Task to complete: Would you repeat each line below precisely as it stands?

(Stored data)

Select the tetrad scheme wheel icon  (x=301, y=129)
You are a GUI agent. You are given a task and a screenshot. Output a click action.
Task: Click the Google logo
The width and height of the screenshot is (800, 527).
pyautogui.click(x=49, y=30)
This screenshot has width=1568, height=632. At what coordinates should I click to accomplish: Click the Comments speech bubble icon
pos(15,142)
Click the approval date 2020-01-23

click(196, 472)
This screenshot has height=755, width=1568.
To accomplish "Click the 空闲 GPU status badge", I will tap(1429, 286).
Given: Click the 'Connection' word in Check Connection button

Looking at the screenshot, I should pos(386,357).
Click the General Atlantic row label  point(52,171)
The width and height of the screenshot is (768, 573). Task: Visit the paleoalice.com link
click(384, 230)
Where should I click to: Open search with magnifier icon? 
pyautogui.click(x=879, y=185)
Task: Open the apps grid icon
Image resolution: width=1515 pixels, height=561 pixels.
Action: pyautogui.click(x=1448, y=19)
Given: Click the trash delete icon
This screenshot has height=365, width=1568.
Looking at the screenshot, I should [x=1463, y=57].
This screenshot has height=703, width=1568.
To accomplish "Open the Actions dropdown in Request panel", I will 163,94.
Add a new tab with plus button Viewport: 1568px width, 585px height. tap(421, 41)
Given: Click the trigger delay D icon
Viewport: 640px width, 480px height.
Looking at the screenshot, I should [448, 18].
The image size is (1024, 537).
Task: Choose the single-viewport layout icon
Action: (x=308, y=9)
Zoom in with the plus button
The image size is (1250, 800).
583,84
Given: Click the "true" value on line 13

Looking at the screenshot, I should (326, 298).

The answer:
Select the tetrad scheme wheel icon  (x=301, y=129)
You are a GUI agent. You are given a task and a screenshot. Output a click action.
Task: Click the Google logo
The width and height of the screenshot is (800, 527).
pyautogui.click(x=49, y=30)
This screenshot has width=1568, height=632. At what coordinates should I click to accomplish: Click the Comments speech bubble icon
pos(15,142)
Click the approval date 2020-01-23

click(196, 472)
This screenshot has height=755, width=1568.
To accomplish "Click the 空闲 GPU status badge", I will tap(1429, 286).
Given: Click the 'Connection' word in Check Connection button

Looking at the screenshot, I should pos(386,357).
Click the General Atlantic row label  point(52,171)
The width and height of the screenshot is (768, 573). Task: Visit the paleoalice.com link
click(384, 230)
Where should I click to: Open search with magnifier icon? 
pyautogui.click(x=879, y=185)
Task: Open the apps grid icon
Image resolution: width=1515 pixels, height=561 pixels.
Action: pyautogui.click(x=1448, y=19)
Given: Click the trash delete icon
This screenshot has height=365, width=1568.
Looking at the screenshot, I should [x=1463, y=57].
This screenshot has height=703, width=1568.
To accomplish "Open the Actions dropdown in Request panel", I will 163,94.
Add a new tab with plus button Viewport: 1568px width, 585px height. tap(421, 41)
Given: Click the trigger delay D icon
Viewport: 640px width, 480px height.
Looking at the screenshot, I should [448, 18].
The image size is (1024, 537).
Task: Choose the single-viewport layout icon
Action: (x=308, y=9)
Zoom in with the plus button
The image size is (1250, 800).
583,84
Given: Click the "true" value on line 13

Looking at the screenshot, I should (326, 298).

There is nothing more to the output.